Mongi Rahoui, son président, affirme que l’examen de cette loi est une priorité pour la commission parlementaire des finances, et prévoit son adoption après l’exclusion de certains secteurs de l’application de cette loi. Néanmoins, une nouvelle version de ce projet de loi devrait être soumise par le gouvernement à l’ARP, a-t-il déclaré, étant donné que l’ancienne version date de 2012.

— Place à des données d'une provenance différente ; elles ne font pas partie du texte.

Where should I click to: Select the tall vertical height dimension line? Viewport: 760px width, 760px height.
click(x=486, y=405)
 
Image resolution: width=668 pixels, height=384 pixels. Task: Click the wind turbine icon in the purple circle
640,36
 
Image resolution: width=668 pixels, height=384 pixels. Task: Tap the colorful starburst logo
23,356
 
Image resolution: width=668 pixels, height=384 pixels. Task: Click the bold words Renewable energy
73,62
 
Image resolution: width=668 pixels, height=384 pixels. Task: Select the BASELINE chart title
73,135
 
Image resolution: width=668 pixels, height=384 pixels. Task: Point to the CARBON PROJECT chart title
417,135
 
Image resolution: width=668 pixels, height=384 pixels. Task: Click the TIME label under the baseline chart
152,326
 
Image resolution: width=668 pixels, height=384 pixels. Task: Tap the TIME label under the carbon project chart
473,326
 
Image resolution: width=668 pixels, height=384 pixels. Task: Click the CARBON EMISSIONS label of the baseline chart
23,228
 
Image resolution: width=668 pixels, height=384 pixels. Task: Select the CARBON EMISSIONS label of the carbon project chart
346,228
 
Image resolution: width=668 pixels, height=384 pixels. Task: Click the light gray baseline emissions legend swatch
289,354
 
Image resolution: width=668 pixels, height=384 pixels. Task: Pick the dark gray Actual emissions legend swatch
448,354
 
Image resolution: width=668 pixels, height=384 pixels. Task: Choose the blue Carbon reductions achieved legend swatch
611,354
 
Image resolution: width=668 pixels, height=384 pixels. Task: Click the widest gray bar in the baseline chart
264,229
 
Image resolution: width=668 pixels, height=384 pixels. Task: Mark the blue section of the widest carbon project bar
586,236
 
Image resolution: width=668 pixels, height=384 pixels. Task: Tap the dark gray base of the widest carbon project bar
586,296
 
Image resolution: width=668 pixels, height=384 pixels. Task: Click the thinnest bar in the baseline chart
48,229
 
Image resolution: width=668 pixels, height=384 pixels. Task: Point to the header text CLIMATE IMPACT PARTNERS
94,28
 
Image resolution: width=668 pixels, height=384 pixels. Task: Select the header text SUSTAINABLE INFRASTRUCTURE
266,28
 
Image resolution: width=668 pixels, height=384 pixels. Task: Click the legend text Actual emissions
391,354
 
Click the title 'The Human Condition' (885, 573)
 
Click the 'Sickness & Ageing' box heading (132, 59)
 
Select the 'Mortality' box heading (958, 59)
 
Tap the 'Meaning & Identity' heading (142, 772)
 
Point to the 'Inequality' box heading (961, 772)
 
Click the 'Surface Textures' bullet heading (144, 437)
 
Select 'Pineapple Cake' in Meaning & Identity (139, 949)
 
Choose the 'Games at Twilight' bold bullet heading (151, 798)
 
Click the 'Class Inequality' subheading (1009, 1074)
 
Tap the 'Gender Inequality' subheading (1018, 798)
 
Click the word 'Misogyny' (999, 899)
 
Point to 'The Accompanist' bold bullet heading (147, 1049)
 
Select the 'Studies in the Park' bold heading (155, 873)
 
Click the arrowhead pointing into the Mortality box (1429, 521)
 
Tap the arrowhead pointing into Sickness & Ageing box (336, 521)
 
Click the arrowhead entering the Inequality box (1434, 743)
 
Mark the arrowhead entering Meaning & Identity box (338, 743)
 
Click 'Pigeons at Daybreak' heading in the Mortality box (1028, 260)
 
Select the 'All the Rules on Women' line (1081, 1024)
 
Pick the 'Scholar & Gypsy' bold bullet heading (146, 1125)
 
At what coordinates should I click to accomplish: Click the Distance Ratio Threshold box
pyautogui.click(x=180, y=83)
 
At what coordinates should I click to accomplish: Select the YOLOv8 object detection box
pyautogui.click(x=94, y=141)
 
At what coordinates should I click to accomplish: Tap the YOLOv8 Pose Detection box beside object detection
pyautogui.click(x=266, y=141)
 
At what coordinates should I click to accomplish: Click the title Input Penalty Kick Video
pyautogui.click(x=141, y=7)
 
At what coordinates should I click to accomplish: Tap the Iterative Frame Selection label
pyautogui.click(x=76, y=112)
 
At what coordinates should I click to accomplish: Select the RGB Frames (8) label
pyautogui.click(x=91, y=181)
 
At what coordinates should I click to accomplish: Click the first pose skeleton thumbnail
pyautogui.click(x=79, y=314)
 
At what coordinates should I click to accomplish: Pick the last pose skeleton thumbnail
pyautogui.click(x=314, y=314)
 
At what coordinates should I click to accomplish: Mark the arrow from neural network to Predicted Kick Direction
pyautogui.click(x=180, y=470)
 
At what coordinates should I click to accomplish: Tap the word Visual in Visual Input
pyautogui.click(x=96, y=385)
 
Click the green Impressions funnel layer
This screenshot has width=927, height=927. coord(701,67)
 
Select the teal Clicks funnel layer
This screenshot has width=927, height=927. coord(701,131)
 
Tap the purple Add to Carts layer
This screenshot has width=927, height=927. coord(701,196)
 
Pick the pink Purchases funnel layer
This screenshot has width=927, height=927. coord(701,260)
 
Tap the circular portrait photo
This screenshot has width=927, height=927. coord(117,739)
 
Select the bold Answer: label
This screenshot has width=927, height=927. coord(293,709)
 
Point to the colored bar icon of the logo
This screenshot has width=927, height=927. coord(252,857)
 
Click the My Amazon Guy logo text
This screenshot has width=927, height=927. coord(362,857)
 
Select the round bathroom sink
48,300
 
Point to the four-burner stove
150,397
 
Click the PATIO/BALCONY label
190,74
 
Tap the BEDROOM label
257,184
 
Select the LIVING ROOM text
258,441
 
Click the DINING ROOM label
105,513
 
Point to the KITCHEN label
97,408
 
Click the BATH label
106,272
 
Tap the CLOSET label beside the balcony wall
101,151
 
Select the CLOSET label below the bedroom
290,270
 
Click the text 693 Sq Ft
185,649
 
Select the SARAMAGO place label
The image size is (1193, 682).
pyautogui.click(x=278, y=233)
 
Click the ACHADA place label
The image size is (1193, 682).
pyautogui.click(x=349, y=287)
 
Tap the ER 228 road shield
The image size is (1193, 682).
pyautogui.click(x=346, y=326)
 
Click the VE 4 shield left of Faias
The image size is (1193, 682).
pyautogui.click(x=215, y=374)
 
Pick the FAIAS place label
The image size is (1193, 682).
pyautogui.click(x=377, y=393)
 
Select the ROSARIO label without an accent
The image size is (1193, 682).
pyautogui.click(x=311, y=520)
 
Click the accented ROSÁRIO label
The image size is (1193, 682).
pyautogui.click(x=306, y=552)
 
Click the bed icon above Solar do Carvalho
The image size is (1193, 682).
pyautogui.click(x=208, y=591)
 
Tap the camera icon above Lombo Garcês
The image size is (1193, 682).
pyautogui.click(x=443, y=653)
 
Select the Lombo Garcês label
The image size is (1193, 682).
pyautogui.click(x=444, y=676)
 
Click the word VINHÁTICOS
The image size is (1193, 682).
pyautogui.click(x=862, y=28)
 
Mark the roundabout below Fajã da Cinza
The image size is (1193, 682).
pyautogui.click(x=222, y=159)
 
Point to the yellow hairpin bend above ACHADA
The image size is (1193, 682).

Le premier article du projet de loi dans sa version 2012, stipule la mise en place d’un cadre général régissant les contrats de partenariat entre les secteurs public et privé, la fixation des principes de base de leur conclusion, la délimitation du système de leur application et des moyens de contrôle, ainsi que de mise à l’arrêt, outre l’identification du système juridique des biens y afférent. Or, ce partenariat public/privé, adopté dans plusieurs pays et même en Tunisie où il n’est pas régi par des textes précis, ne jouit pas d’un consensus et fait plutôt l’objet d’une polémique, depuis l’annonce de l’élaboration du projet de loi en rapport.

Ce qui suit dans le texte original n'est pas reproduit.